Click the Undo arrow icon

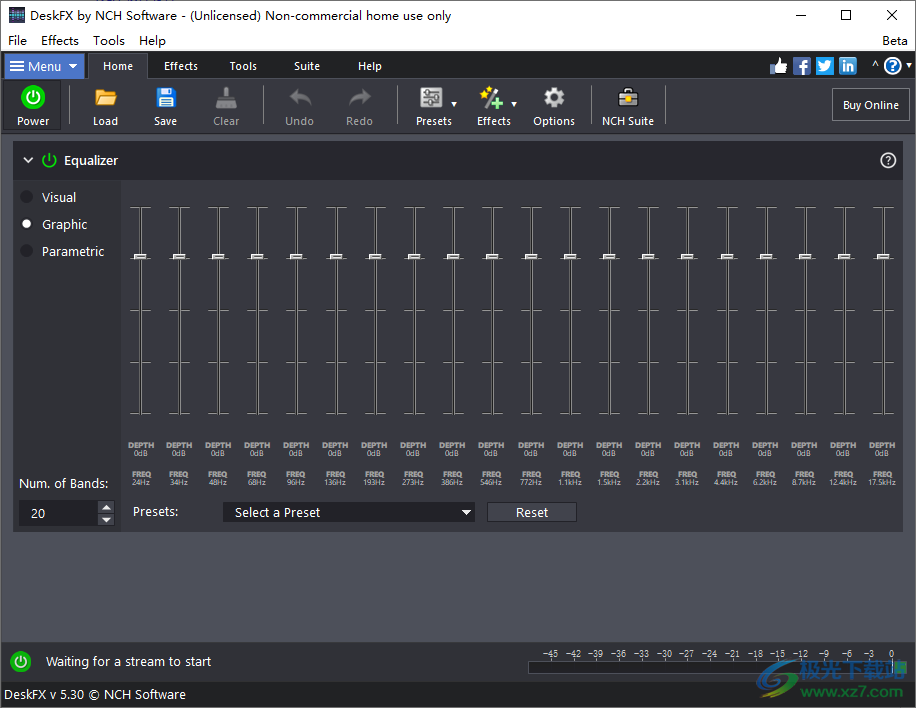tap(299, 97)
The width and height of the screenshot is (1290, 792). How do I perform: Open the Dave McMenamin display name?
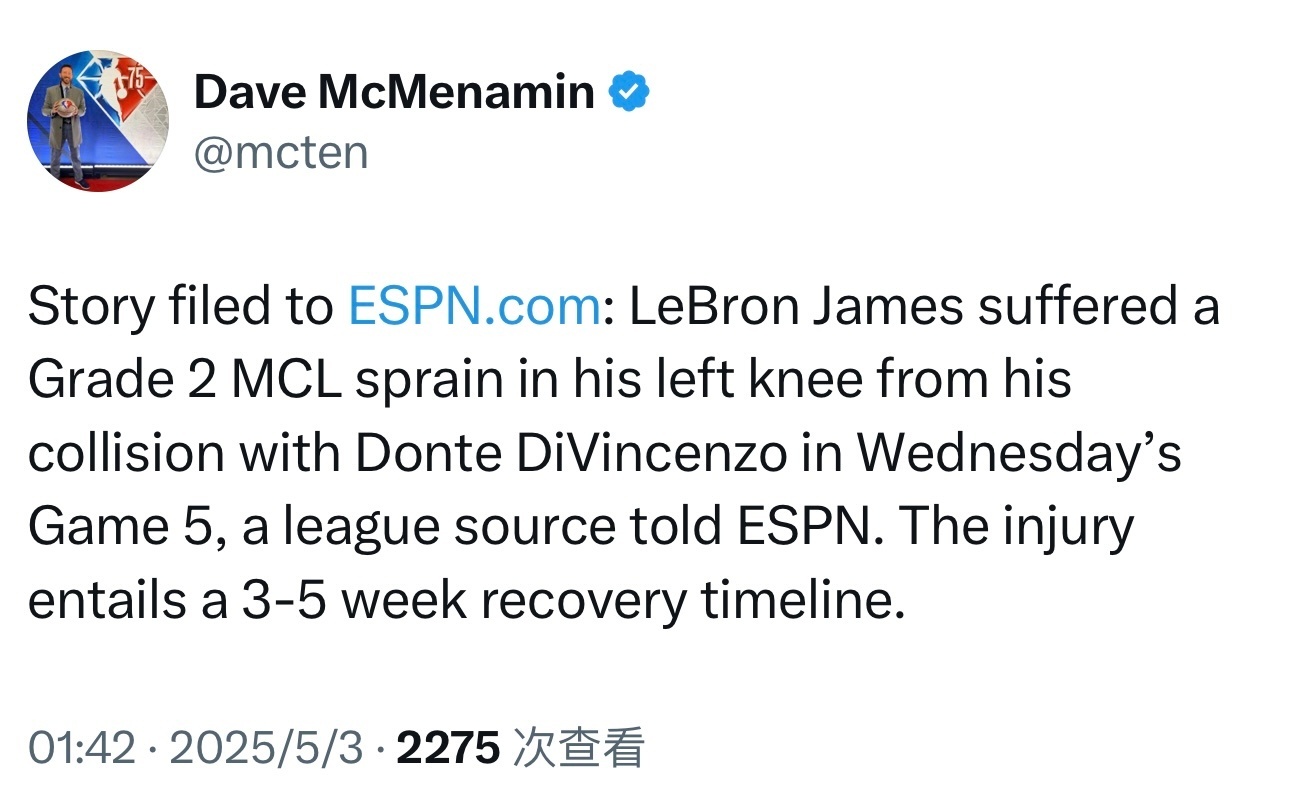click(394, 93)
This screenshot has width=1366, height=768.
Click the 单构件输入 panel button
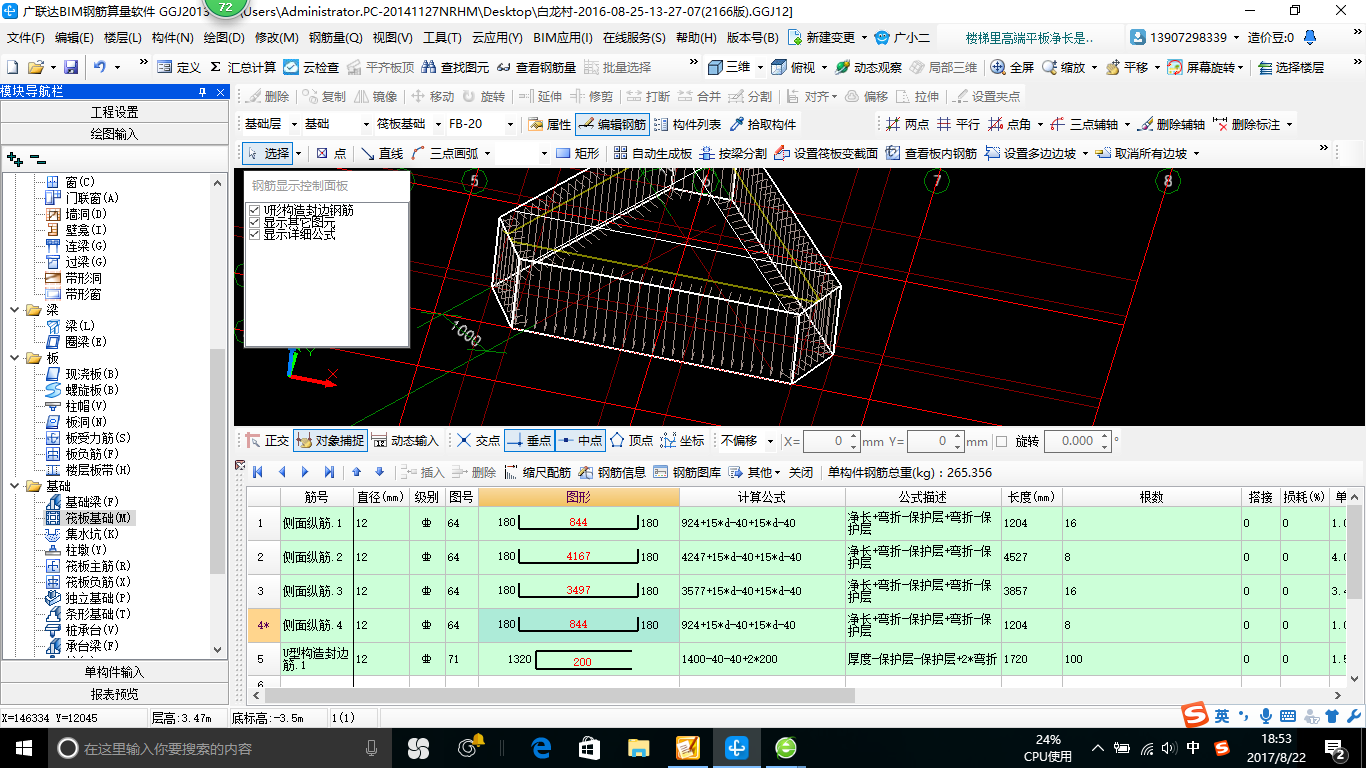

★ ★ ★

## DIRECTIONS
Return all the lines above exactly; none of the pictures should appear.

## EXERCISE RESULT
Click the Undo arrow icon

tap(299, 97)
The width and height of the screenshot is (1290, 792). How do I perform: Open the Dave McMenamin display name?
click(394, 93)
This screenshot has width=1366, height=768.
Click the 单构件输入 panel button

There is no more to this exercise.